September 23, 2018
A number of years ago, the theologian (and eventual cardinal) Avery Dulles ventured to compare Protestantism and Catholicism in this way: protestants are concerned about their salvation; catholics, about their sanctity. This may be a bit of an over-simplification (all the best summaries are!), but reflecting on it raises several issues that I think are critical to today’s situation.
First: despite the assertions of some famous ‘catholic’ authors, we are not caught up in a cosmic struggle between God and the Devil. The great sins that crowd our headlines and the great sinners who seem to crown our history did not chose the Devil rather than God; they did not become idolaters or atheists. That is why so many of the worst malefactors also accomplished so much good (let’s be fair); and why they knew that they had to keep their wrongdoing secret.
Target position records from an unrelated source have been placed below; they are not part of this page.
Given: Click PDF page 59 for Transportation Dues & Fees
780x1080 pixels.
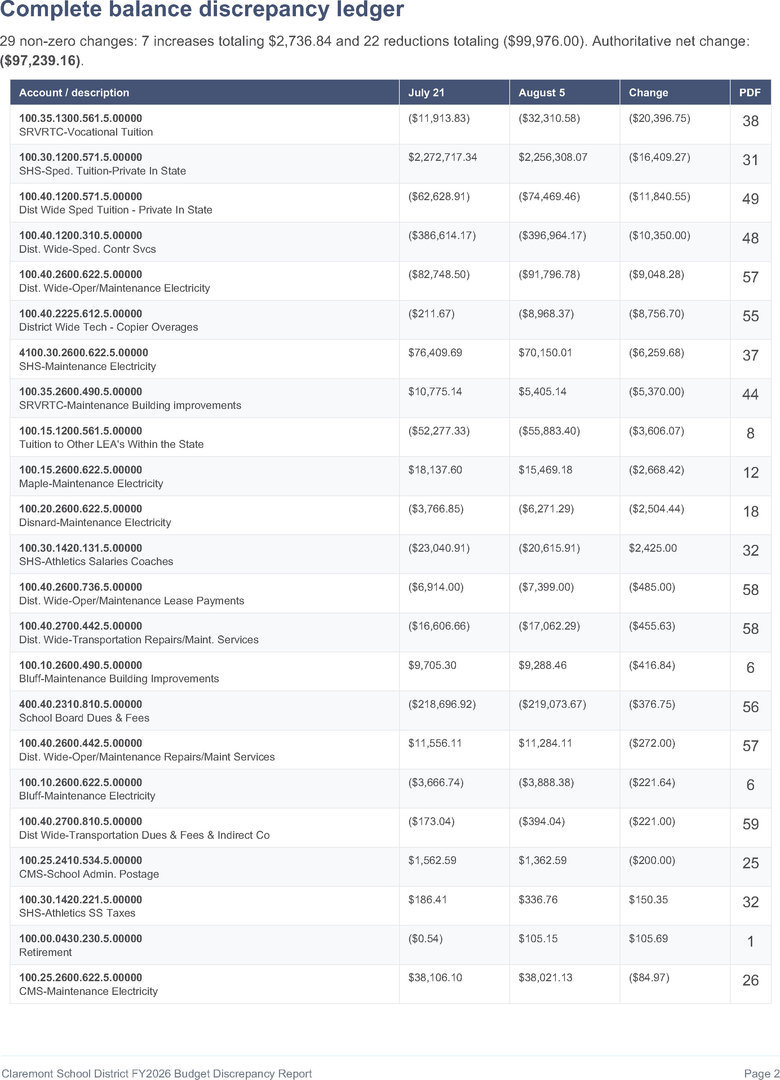Looking at the screenshot, I should click(750, 824).
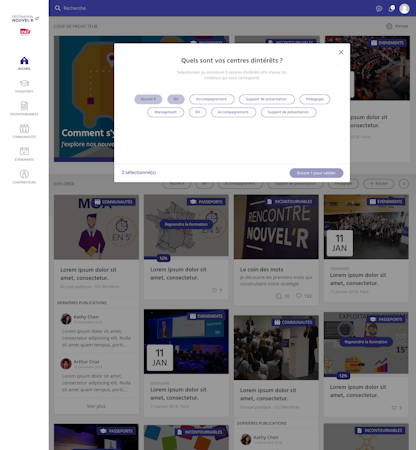The width and height of the screenshot is (416, 450).
Task: Open the Rencontre Nouvel'R thumbnail card
Action: (x=276, y=227)
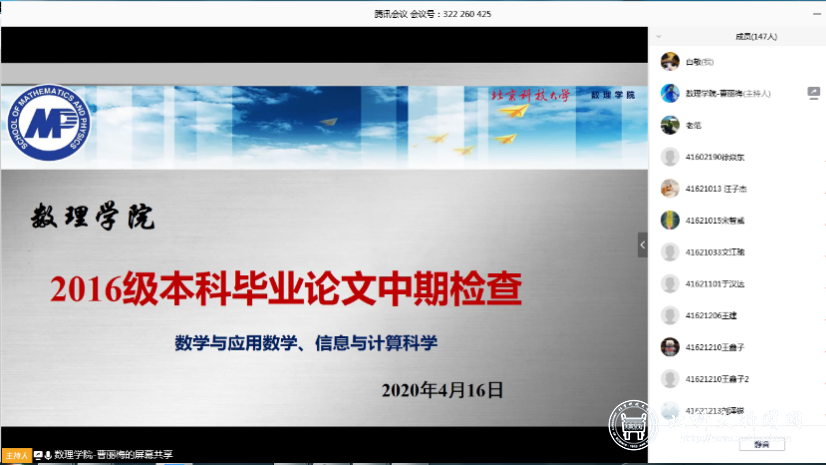The width and height of the screenshot is (826, 465).
Task: Collapse the 成员(147人) list header chevron
Action: 662,35
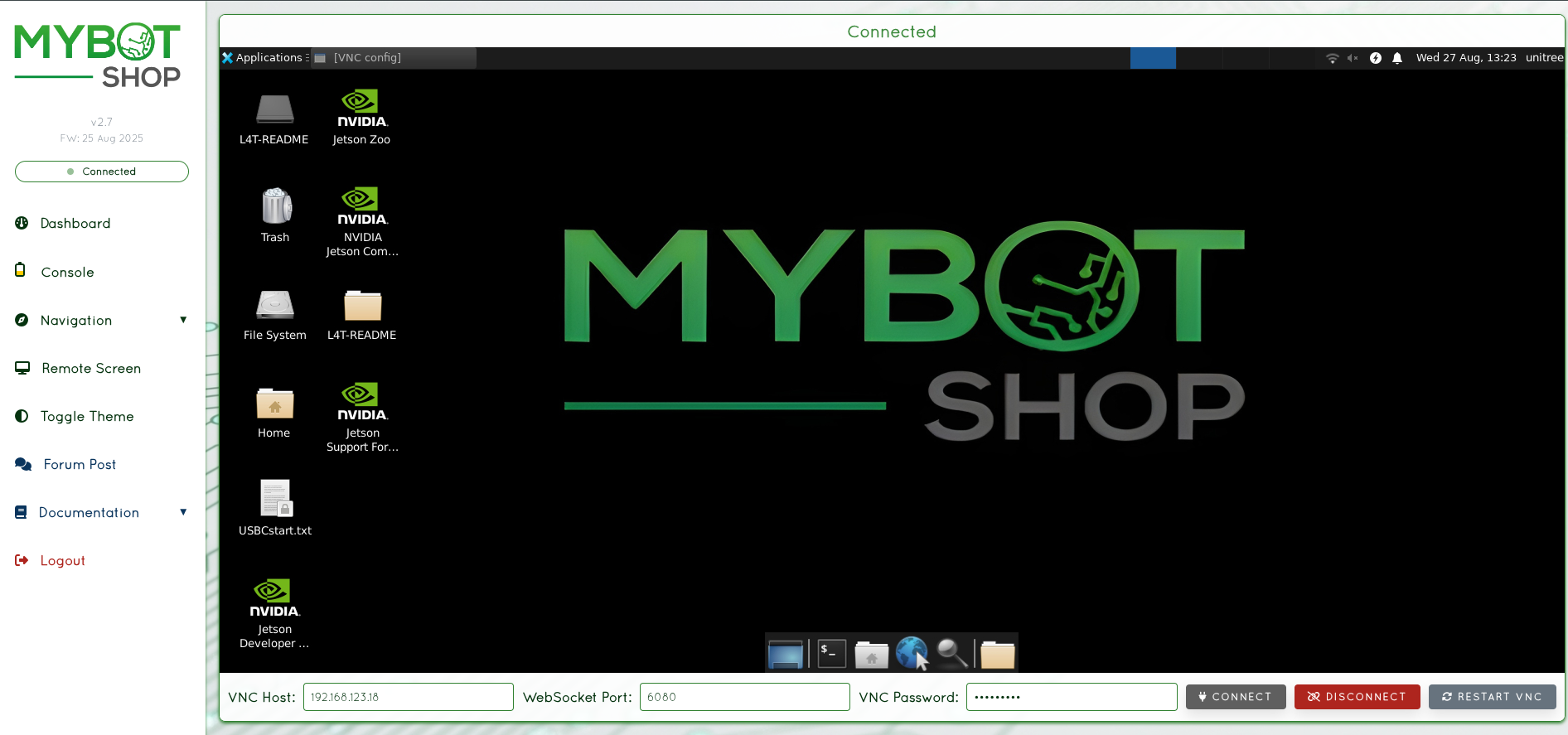The image size is (1568, 735).
Task: Open the Home folder desktop icon
Action: pyautogui.click(x=274, y=404)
But, at critical junctures, and with catastrophic results in the lives of others – and now of the whole Catholic Church – they chose for themselves something other than a life of sanctity.
Here we come to a second, even more critical realization: If sinners make the world a hell on earth, it is saints who save the world. The greatest tragedy – said a famous French author (L. Bloy?) -- is not to be a saint. Lo and behold! It is not just a tragedy for the non-saint; it is a tragedy for the world! There is a tradition in certain branches of Judaism that there are thirty-six righteous people (lamedvafchik) in the world at any given time. For their sake and because they are the portals of God’s goodness into the world, God does not destroy the world for its wickedness.
In this vein, a very young priest and I agreed a few days ago that we will not be saved from our present morass by those who wear fancy clothes and sit in high places and have power to change peoples’ lives. We will be saved by little guys like Francis of Assisi and Dominic de Guzman and Frere Andre and Mother Teresa and Dorothy Day who went poor and powerless throughout the world and changed history forever.
Speaking of these folks reminds me of another point: saints do not spend a lot of time worrying the sins of other people – not about nosing them out, or pointing them up, or condemning or punishing them. Saints are way too busy becoming saints for such prurience and schadenfreude (look that one up for yourself). But they did all get in trouble for flatly refusing to take part in the institutionalized forms of corruption that they found in their times; some were jailed, some were ridiculed, some were actively persecuted … for being saints!
Really and truly and (alas!) not saintly enough yours,
Lastly, for this week: it is a big step from sanctity to sinfulness. It is a much smaller step from mediocrity or compromise or laziness. We must become saints, we must become part of the solution/salvation of the world.